• **TRECHO DE ORIGEM**

SB: O governo é responsável por cerca de 65% da demanda
nacional, o que o torna um grande player no mercado. Mas a
indústria se diz prejudicada, pois devido à isenção de impostos
para hospitais públicos e filantrópicos, estas instituições optam
por importar produtos, mais baratos em relação aos nacionais. Qual
sua opinião?
Conheço bem essa questão. A mudança envolve o próprio marco legal
existente no Brasil, que rege toda a política de tributação. Só
posso dizer que a gente tem uma articulação muito boa com o setor
produtivo para trabalharmos juntos e em parceria com o congresso
nacional, pois envolve mudança de âmbito legislativo. Mas está
dentro de nossas prioridades, inclusive o programa para o complexo
da saúde envolve a isonomia competitiva. Assim, dizemos que estamos
em “manada” no setor produtivo, que temos de buscar solução para
que haja igualdade competitiva em termos de impostos. Esses
mecanismos de margem de preferência, do “offset” e da PDP, de certa
forma atenuam esse problema, na medida em que eles garantem essa
compensação para a produção no Brasil, seja via acesso ao mercado
público por compras centralizadas – em que não há esse problema de
isonomia tributária – seja via compensação da margem de
preferência. Mas reconhecemos que o problema é legítimo e estamos
junto com o setor produtivo buscando uma solução que extravasa a
governabilidade daqueles no poder executivo.

Registros de dados armazenados

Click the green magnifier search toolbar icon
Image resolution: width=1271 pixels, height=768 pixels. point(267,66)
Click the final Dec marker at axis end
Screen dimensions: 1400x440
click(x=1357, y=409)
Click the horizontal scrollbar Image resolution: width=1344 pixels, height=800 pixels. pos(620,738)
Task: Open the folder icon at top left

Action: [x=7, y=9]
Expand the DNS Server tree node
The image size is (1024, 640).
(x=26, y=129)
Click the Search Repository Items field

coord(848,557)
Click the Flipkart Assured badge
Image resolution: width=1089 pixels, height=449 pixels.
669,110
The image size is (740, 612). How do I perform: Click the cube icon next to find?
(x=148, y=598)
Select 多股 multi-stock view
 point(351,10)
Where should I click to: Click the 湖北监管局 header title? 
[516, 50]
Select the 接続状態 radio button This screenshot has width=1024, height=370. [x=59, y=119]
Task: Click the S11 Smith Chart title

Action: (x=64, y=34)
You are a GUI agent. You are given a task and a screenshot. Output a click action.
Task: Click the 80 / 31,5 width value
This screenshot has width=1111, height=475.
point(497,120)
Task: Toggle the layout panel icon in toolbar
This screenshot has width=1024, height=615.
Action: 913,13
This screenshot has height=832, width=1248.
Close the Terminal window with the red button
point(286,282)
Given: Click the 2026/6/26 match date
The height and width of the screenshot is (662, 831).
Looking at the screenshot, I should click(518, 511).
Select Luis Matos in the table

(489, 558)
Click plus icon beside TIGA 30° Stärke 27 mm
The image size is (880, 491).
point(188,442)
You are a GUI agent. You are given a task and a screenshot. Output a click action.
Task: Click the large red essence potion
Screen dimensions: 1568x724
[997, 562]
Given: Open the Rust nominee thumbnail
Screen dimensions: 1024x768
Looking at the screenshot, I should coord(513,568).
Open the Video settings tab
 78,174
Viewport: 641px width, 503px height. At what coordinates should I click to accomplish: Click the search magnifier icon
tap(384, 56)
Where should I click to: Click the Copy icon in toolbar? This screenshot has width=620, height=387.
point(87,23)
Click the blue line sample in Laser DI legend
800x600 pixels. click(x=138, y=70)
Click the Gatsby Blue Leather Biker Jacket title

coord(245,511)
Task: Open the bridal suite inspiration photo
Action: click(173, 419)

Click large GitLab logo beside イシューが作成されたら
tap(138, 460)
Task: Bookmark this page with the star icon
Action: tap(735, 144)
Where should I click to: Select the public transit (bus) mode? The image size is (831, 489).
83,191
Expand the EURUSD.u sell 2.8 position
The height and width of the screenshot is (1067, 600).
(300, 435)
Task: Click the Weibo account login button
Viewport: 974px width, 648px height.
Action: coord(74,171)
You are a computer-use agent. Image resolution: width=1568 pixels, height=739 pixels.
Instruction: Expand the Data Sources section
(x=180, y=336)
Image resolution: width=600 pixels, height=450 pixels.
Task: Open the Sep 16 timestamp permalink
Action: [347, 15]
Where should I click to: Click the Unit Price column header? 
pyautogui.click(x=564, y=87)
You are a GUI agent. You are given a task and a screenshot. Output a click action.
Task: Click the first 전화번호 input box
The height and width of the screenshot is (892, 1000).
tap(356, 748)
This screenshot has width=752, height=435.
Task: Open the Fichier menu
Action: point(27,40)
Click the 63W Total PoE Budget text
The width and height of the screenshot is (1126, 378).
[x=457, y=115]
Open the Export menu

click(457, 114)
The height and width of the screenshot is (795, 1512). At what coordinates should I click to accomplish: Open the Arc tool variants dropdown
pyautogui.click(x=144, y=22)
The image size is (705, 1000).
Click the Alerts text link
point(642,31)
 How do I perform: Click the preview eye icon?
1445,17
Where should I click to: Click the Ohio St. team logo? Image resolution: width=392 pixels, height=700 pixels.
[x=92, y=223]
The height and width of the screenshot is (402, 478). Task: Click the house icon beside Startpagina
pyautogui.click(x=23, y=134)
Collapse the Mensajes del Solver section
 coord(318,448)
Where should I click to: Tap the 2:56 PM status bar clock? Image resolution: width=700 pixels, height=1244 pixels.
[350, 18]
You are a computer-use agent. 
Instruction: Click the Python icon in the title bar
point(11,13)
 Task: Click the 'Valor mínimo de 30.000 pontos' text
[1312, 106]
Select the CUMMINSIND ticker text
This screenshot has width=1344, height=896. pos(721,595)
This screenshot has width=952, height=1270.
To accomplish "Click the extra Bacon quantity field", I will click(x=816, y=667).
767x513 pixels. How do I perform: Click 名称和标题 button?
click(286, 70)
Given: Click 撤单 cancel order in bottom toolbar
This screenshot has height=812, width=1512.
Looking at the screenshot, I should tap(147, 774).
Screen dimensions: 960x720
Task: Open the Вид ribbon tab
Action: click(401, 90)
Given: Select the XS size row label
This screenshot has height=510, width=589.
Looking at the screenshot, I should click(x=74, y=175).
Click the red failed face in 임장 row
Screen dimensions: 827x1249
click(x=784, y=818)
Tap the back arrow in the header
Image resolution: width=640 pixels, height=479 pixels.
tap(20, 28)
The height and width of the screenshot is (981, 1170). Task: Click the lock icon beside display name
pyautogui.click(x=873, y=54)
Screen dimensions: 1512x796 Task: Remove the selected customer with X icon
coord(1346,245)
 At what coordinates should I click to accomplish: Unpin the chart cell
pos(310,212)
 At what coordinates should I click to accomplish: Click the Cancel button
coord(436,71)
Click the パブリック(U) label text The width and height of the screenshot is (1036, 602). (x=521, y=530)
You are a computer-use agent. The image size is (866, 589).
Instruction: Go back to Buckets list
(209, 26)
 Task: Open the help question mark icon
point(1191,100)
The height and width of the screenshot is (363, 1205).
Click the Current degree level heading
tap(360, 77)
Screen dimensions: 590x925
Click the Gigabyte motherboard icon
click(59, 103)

• **EXERCÍCIO**
Transcreva, da entrevista sobre a tributação no setor da saúde, a parte que começa com as palavras "SB: O governo" e termina com "sua opinião?".

• **RESULTADO DO EXERCÍCIO**
SB: O governo é responsável por cerca de 65% da demanda
nacional, o que o torna um grande player no mercado. Mas a
indústria se diz prejudicada, pois devido à isenção de impostos
para hospitais públicos e filantrópicos, estas instituições optam
por importar produtos, mais baratos em relação aos nacionais. Qual
sua opinião?